I know various debates have been sparked about gun control. I do believe it is an issue, but I can’t help but think that a person with that much pain in their heart will always find a way to hurt. And even if  we are able to take the gun out of someone’s hands, what are we leaving behind? What about the pain in their heart that will continue to manifest itself in other terrible ways? What about taking the voices out of a person’s head that tell them to end the life of a child who hasn’t had their 6th birthday? There are deeper, scarier issues here.

There are people out there all over our world hurting, many of them harboring invisible wounds. They are the people beside us inside subways, malls, and classrooms. They are the people we see on the side of the street, the people we see when we travel the world. People are bitter, lonely, confused, and deeply troubled. And often, their wounds are buried so deep we think they are just fine, just fine.

I read an article about the gunman that described him as a socially awkward teenager that was monitored by the school psychologists and spent day after day playing violent video games. The article said people were worried about him getting hurt because he could not feel pain.

I am not saying by any means that we can predict that someone is going to pick up a gun and go on a violent rampage, destroying the lives of strangers. No one could have predicted or imagined that a young man would be so deeply troubled that he would have gotten up one morning and walked out the door with a such a twisted, disgusting motive.

But what do we do now?

For every life lost, there are the lives of the other people who loved that person, who knew that person that now will never be the same. And I, as a stranger many states away, find myself mourning along with my peers. The gunman did not just take a handful of lives, he took thousands. I wonder if in his mind, he could possibly realize the chain of hurt he was starting.

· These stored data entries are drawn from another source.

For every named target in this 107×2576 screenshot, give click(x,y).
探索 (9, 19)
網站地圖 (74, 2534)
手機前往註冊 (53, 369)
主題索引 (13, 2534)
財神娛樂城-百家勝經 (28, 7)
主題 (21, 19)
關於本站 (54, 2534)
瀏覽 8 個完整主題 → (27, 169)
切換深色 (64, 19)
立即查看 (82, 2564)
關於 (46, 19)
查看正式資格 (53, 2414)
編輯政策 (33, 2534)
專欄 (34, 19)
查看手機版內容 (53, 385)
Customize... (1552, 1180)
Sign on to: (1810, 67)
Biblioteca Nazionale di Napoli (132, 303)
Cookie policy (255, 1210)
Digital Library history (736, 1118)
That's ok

I think in times of tragedy we have a responsibility. And I think that responsibility is something much bigger than we realize. I think we are responsible for creating chains of love, for doing what we can in our own small lives to keep hope that wounds don’t have to keep throbbing, that lives don’t have to remain broken.

We all think what could have been done to prevent this, to stop this. It this boy couldn’t get his hands on a gun, how would his pain have gone on to manifest itself? How many people out there are feeling the same hurt that could lead to senseless violence?

The only way I know to help right now is to be deliberate and intentional with the way I live my life. To start spreading love like wildfire. For every string of hate, a string of love created.

“The choice is not between violence and nonviolence but between nonviolence and nonexistence.”                                                                                                                             -Martin Luther King, Jr.